* Estratto fornito:
* * * *

Due reporter agguerrite, una alta e
di origine WASP, l’altra più bassa ed ebrea, in uno dei giornali
più potenti del Paese, lottano per chiedere conto a un uomo
estremamente potente e senza scrupoli, disposto a spendere enormi
quantità di denaro e di influenza per mantenere il muro di silenzio
che lo ha protetto per molti anni. Non sto parlando di Tutti
gli uomini del presidente, ma di Anche io
(She Said), la drammatizzazione di come le
reporter del New York Times Jodi Kantor (Zoe
Kazan) e Megan Twohey (Carey
Mulligan) hanno messo insieme la loro denuncia delle
molestie subite dal magnate del cinema Harvey Weinstein, che vanno
dal bullismo fino alle aggressioni sessuali.

* * * *

* Righe di dati:

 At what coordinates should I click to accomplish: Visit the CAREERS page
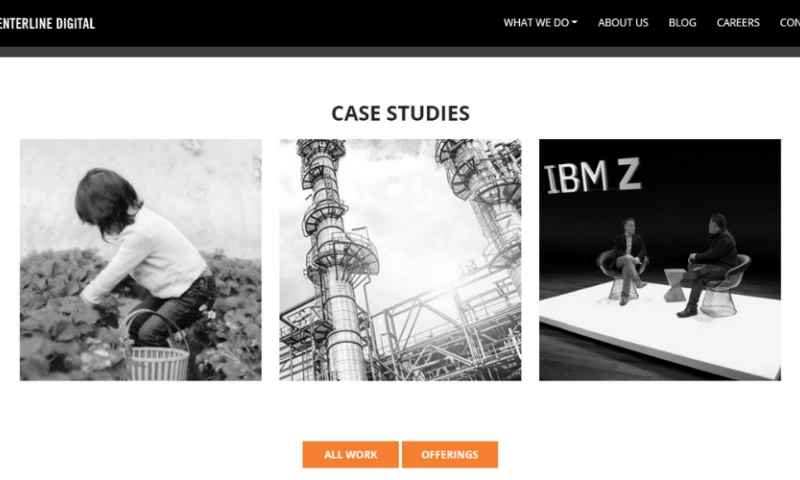(x=738, y=22)
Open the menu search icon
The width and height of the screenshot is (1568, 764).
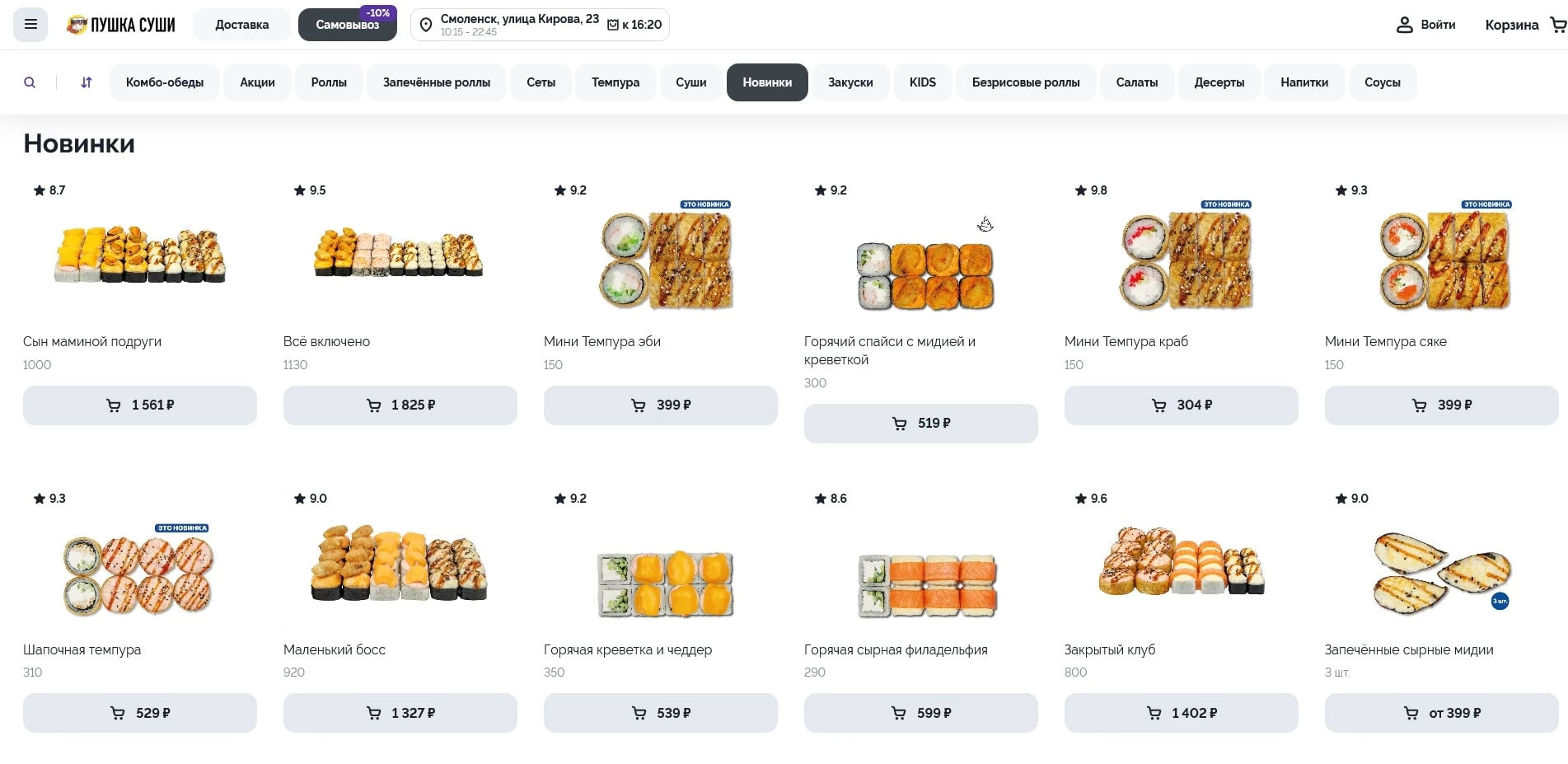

* * * *

* Consegna 1:
Rispondi a queste domande in base all'estratto fornito:
(a) Per quale giornale lavorano le due reporter?
(b) Quale attrice interpreta Megan Twohey?
(c) In quale settore Harvey Weinstein è un magnate?
* Consegna 2: Traduci in inglese questa frase dell'estratto fornito: "Due reporter agguerrite, una alta e di origine WASP, l'altra più bassa ed ebrea, in uno dei giornali più potenti del Paese, lottano per chiedere conto a un uomo estremamente potente e senza scrupoli, disposto a spendere enormi quantità di denaro e di influenza per mantenere il muro di silenzio che lo ha protetto per molti anni."
* Consegna 3: Per favore, ripeti dall'estratto fornito tutto il passo che va da "Due reporter agguerrite, una" fino a "alle aggressioni sessuali.".

* Soluzione scritta 1:
(a) Per il New York Times.
(b) Carey Mulligan.
(c) Nel cinema.

* Soluzione scritta 2: Two determined reporters, one tall and of WASP background, the other shorter and Jewish, at one of the most powerful newspapers in the country, fight to hold accountable an extremely powerful and unscrupulous man, willing to spend enormous amounts of money and influence to maintain the wall of silence that has protected him for many years.

* Soluzione scritta 3:
Due reporter agguerrite, una alta e
di origine WASP, l’altra più bassa ed ebrea, in uno dei giornali
più potenti del Paese, lottano per chiedere conto a un uomo
estremamente potente e senza scrupoli, disposto a spendere enormi
quantità di denaro e di influenza per mantenere il muro di silenzio
che lo ha protetto per molti anni. Non sto parlando di Tutti
gli uomini del presidente, ma di Anche io
(She Said), la drammatizzazione di come le
reporter del New York Times Jodi Kantor (Zoe
Kazan) e Megan Twohey (Carey
Mulligan) hanno messo insieme la loro denuncia delle
molestie subite dal magnate del cinema Harvey Weinstein, che vanno
dal bullismo fino alle aggressioni sessuali.